-- Start of RECORDS FOR THIS EXERCISE --

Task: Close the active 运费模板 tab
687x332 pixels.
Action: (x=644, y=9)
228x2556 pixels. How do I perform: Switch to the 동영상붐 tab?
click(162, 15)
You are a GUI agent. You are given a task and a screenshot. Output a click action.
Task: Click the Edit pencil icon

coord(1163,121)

-- End of RECORDS FOR THIS EXERCISE --
-- Start of RECORDS FOR THIS EXERCISE --

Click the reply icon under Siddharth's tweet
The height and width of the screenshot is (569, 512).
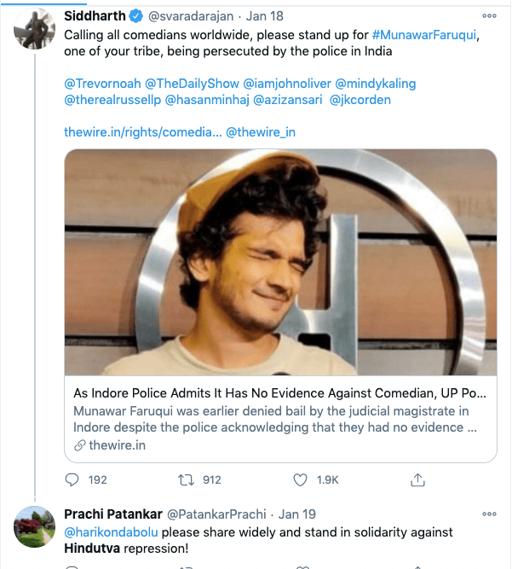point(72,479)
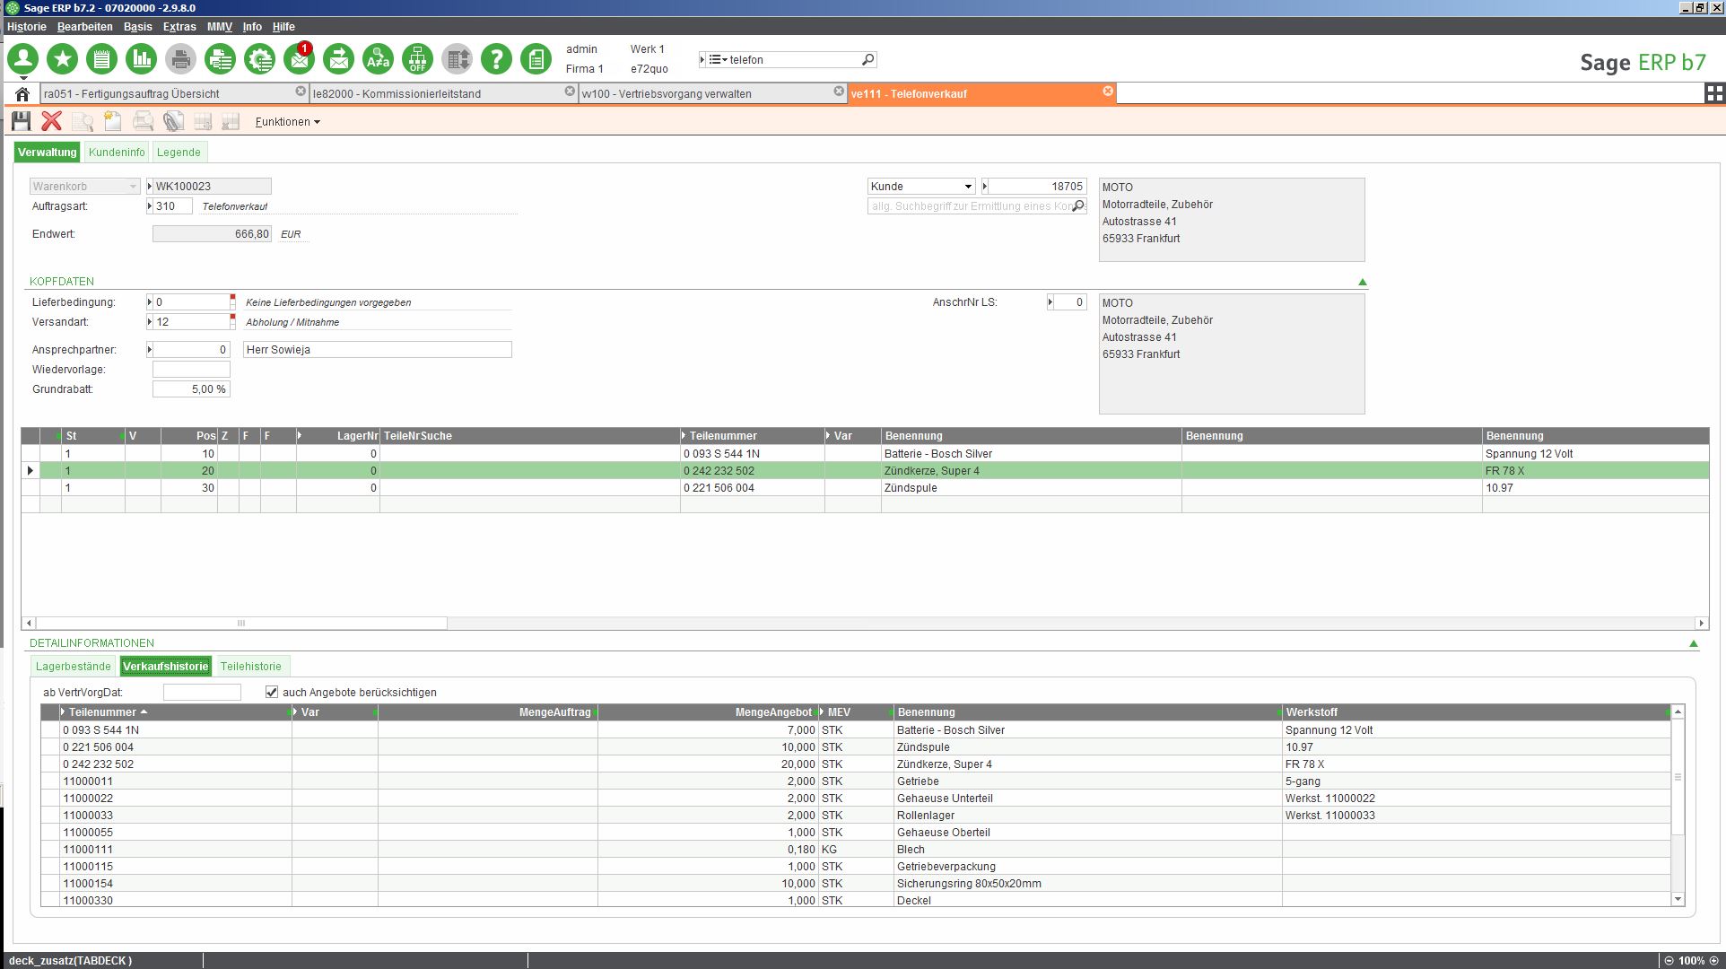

-- End of RECORDS FOR THIS EXERCISE --

- _THE REQUEST_:
Copy the records from the line with "228x2556 pixels. How" up to and including the line with "coord(1163,121)", swapping "pencil" for "brush" and leaving everything else untouched. Return only those lines.

- _COMPLETED EXERCISE_:
228x2556 pixels. How do I perform: Switch to the 동영상붐 tab?
click(162, 15)
You are a GUI agent. You are given a task and a screenshot. Output a click action.
Task: Click the Edit brush icon

coord(1163,121)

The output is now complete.